Definition of mob rule in English:

mob rule


  • Control of a political situation by those outside the conventional or lawful realm, typically involving violence and intimidation.

    • ‘Perhaps you don't understand this, but mob rule and democracy are different things.’
    • ‘A democracy is nothing more than mob rule, where 51% of the people may take away the rights of the other 49.’
    • ‘They also base themselves on a model of democracy half a step above mob rule.’
    • ‘Should an attempt be made the only likely result was mob rule or anarchy.’
    • ‘If they think they can somehow use mob rule to gain some sort of standing in the community they are sorely mistaken.’
    • ‘‘Unfiltered democracy’ is most certainly mob rule, whether you like it or not.’
    • ‘Perhaps we should ask them if they understand the difference between democracy and mob rule.’
    • ‘Fury, on the other hand, descends quickly and unrelentingly into solemn and emotional intensity against mob rule and violence.’
    • ‘For democracy without the rule of law is mob rule, and the rule of law is not built by democratic means.’
    • ‘Anything less is a concession that the rule of law can be usurped by mob rule.’
    • ‘He would have known that there had been a popular uprising leading to mob rule, the overthrow of monarchy and persecution of the nobility.’
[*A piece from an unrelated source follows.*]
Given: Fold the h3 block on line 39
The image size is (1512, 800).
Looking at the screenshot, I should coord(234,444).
    • ‘And it marks the beginning of racial hatred, of mob rule, of racial segregation, of mindless violence and terror.’
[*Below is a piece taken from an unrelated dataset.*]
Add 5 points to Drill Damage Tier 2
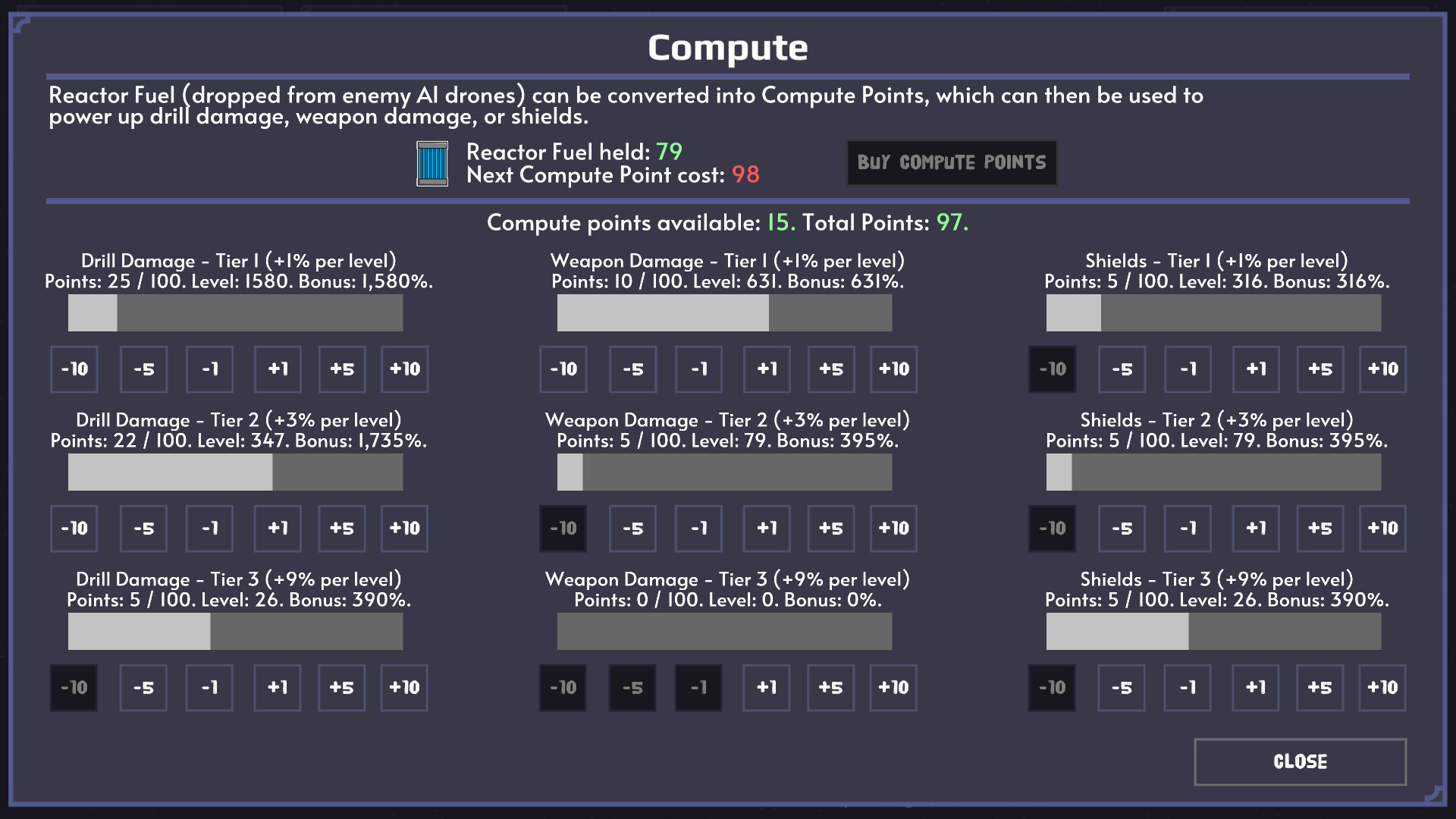This screenshot has width=1456, height=819. [342, 529]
    • ‘Put a large group of humans together and you get chaos, mob rule, anarchy.’
    • ‘He couldn't expect to stay in charge by allowing this mob rule to take place.’
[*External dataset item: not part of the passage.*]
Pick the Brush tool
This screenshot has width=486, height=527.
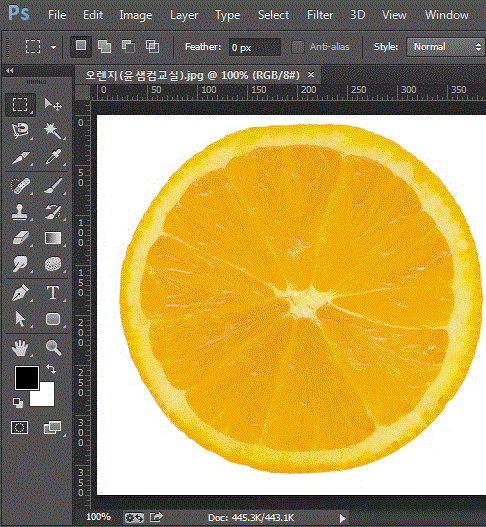[53, 186]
    • ‘The fact you're trying to organise mob rule is enough to make me see the flaw in the plan, let alone anything else.’
    • ‘And as for politicians not having changed anything, are you suggesting we just give up democracy and go for mob rule?’
    • ‘More often, in fact, they are foot soldiers of totalitarian regimes and of mob rule.’
    • ‘Today most of us are in favour of democracy, but in earlier times it meant mob rule and then it was quite alarming.’
    • ‘Most serious of all, it is beginning to seem like a pattern of mindless media mob rule against an elected government’.’
    • ‘But on close examination the scene looks less like a victory for democracy than a case of mob rule.’